可能是觉得心里确实有点烦躁,马上需要指挥部队参加战斗,这样烦躁可能不妥,薛菩提不做声地从苏文殊手里接过一把葡萄干,全塞进嘴里,嚼吧起来。
“看来你心情确实有些烦躁,想家了?”
“家里来信了,大小子小学要毕业了,说是要报考南边的保定陆军中学,气死老子了。”
“保定?哦,就是保州保塞城啊。这不是好事吗?子承父业,也算是件美事。”
“美你个奶奶熊!当初你我要不是走投无路,怎么会去当兵,干这刀口上添血的活计?现在老子不愿让大小子再去当兵。
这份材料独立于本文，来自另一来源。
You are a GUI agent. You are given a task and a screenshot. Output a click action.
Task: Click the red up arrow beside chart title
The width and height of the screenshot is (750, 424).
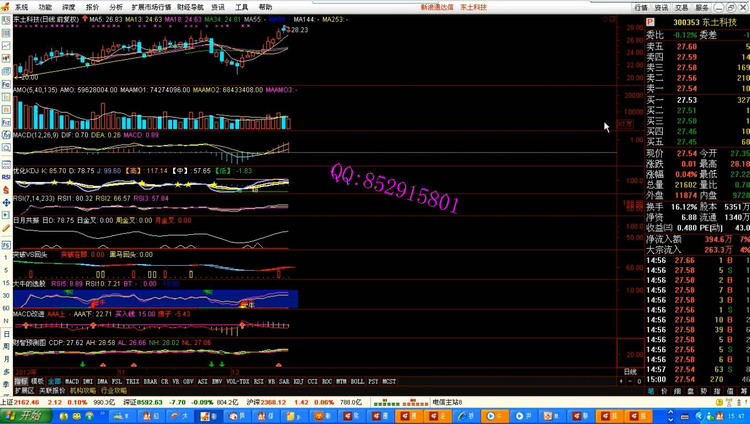(x=83, y=19)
”
“老薛,时代不同了。”苏文殊很有耐心地说道。他语气沉稳,不急不缓,声音像是夜色里的澹澹琴声,让薛菩提不知不觉中冷静了许多。
“以前当兵,在北辽当汉军,是埋穴填坑的替死鬼,是权贵人家的奴仆;在大宋,也是贼刺军,都是上不得台面的腌臜货。现在呢?生荣死哀,论功行赏、公平公正;收入地位都高,走到哪里都是扬眉吐气,就算战死了,一家老小也不用愁。”
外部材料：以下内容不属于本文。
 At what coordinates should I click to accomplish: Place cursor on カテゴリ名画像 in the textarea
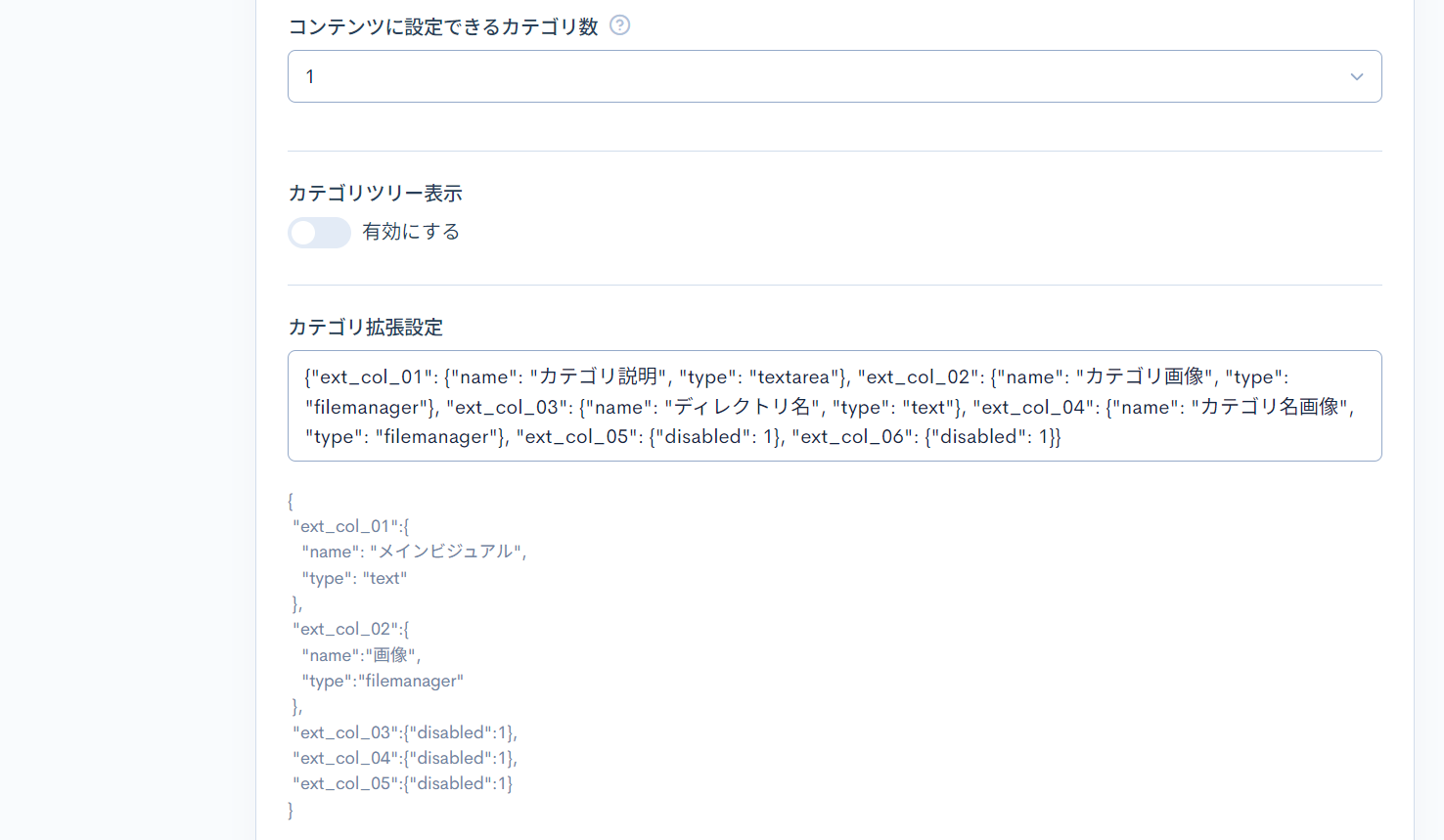[x=1269, y=408]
“老薛,当这样的兵,丢人吗?不丢人!”苏文殊不客气地说道,“读完陆军中学,可以直升士官学堂,出来就是士官,历练两年,可以保荐入军官学堂。老薛,你家大小子读书比你多,说不定以后成就比你还要高,授将封侯,都是说不定的事。”
薛菩提的脸色缓和了许多,也愿意说出心里话。
“我当兵二十多年,见了太多的死人。当年白马山寨,跟我一起被签发的有七人,现在只活下我一人...当初一起出奉圣州的那一队同袍,三十来号兄弟,转战东北没两年,死得只剩下不到十个。见过太多的死人,真不想儿子也走这条路...”
苏文殊知道要完全解开薛菩提的心结,得慢慢来,于是话题一转,转到眼前的战事来。
“老薛,传下来的情报说,我们要歼灭的是一群叛军。”
薛菩提的注意力一下子转移过来了,他不屑地吐了一口,“这年头最不缺的就是谋逆贼子!”
“听说这群乱贼意图奔袭和林城,惊扰圣驾。”
“什么,这些王八蛋居然敢惊扰官家。真是一群倒街卧巷的撮鸟贼,老子一定要把带头的贼子砍成十八段,少一段我就是驴日的!”
薛菩提怒气冲冲地说道。他浑身上下弥漫着杀气,仿佛一头噬人的勐兽。